╭─ TEKS YANG DIBERIKAN

Cara Menjawab Azan dan Keutamaannya
Ketika azan berkumandang, kita yang mendengar dianjurkan untuk menjawab (mengikuti), bershalawat, dan membaca doa setelahnya. Bagaimana cara menjawab azan tersebut? Adakah keutamannya?
Baca juga: Lima Amalan Ketika Mendengar Azan
Cara Menjawab Azan
Cara menjawab azan ini diterangkan dalam hadits dari kitab Bulughul Maram, Kitab Shalat, Bab Al-Adzan sebagai berikut.
Hadits #192 – #194
وَعَنْ أَبِي سَعِيدٍ اَلْخُدْرِيِّ – رضي الله عنه – قَالَ: قَالَ رَسُولُ اَللَّهِ – صلى الله عليه وسلم – – إِذَا سَمِعْتُمْ اَلنِّدَاءَ, فَقُولُوا مِثْلَ مَا يَقُولُ اَلْمُؤَذِّنُ – مُتَّفَقٌ عَلَيْهِ .
Dari Abu Sa’id Al-Khudri radhiyallahu ‘anhu, ia berkata bahwa Rasulullah shallallahu ’alaihi wa sallam bersabda, “Jika kalian mendengar azan, ucapkanlah seperti yang diucapkan muazin.” (Muttafaqun ‘alaih) [HR. Bukhari, no. 611 dan Muslim, no. 383]
وَلِلْبُخَارِيِّ: عَنْ مُعَاوِيَةَ
Dalam riwayat Bukhari disebutkan, haditsnya dari Mu’awiyah. [HR. Bukhari, no. 612, 613]
وَلِمُسْلِمٍ: – عَنْ عُمَرَ فِي فَضْلِ اَلْقَوْلِ كَمَا يَقُولُ اَلْمُؤَذِّنُ كَلِمَةً كَلِمَةً, سِوَى اَلْحَيْعَلَتَيْنِ, فَيَقُولُ: “لَا حَوْلَ وَلَا قُوَّةَ إِلَّا بِاَللَّهِ” – .
Dalam riwayat Muslim, dari tentang keutamaan ucapan hendaklah yang mendengarkan azan mengucapkan sebagaimana yang diucapkan muazin satu demi satu, kecuali pada kalimat hay’alatain (hayya ‘alash sholah dan hayya ‘alal falah), hendaklah mengucapkan, “LAA HAWLA WA LAA QUWWATA ILLA BILLAH.” [HR. Muslim, no. 385]
Faedah hadits
- Disunnahkan mengikuti lafazh azan, sebagaimana pendapat jumhur ulama.
- Mengikuti muazin itu pada seluruh lafazh azan kecuali pada kalimat hay’alataini (hayya ‘alash sholaah dan hayya ‘alal falaah) diikuti dengan ucapan “LAA HAWLA WA LAA QUWWATA ILLA BILLAH”. Termasuk kalimat “ash-sholaatu khoirum minan nauum” diikuti dengan kalimat yang sama.

╰─

• [DAFTAR TUGAS]:
a - Tuliskan ulang bagian teks tentang cara menjawab azan, dimulai dari "- Mengikuti muazin" dan terus sampai "kalimat yang sama.".
b - Tulis lanjutan teks tentang cara menjawab azan setelah kalimat terakhirnya.

╭─ BLOK DATA

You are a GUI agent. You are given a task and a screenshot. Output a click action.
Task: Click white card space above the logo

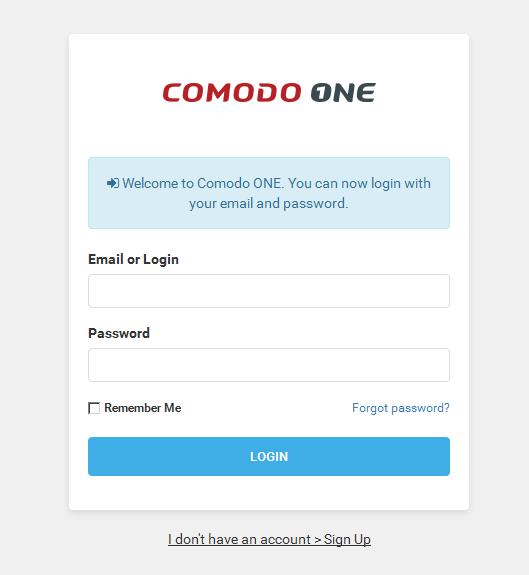269,57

╰─

• [JAWABAN TUGAS]:
a -
- Mengikuti muazin itu pada seluruh lafazh azan kecuali pada kalimat hay’alataini (hayya ‘alash sholaah dan hayya ‘alal falaah) diikuti dengan ucapan “LAA HAWLA WA LAA QUWWATA ILLA BILLAH”. Termasuk kalimat “ash-sholaatu khoirum minan nauum” diikuti dengan kalimat yang sama.

b -
- Kenapa jawaban untuk hay’alataini (hayya ‘alash sholaah dan hayya ‘alal falaah) itu dengan kalimat “LAA HAWLA WA LAA QUWWATA ILLA BILLAH”? Karena kita bisa menghadiri shalat berjamaah dan mendirikan shalat hanya dengan kekuatan dan pertolongan dari Allah.
- Mengikuti ucapan azan tetap ada ketika melakukan thawaf keliling Kabah karena azan itu ucapan dzikir.
- Kalau sedang shalat, ucapan muazin tidak perlu diikuti karena keadaan dalam shalat sudah sangat-sangat menyibukkan, “inna fish sholaati la-syughlaa”.
- Tempat yang dilarang berdzikir seperti saat di kamar mandi dan saat hubungan intim tidak perlu menjawab (mengikuti) ucapan azan.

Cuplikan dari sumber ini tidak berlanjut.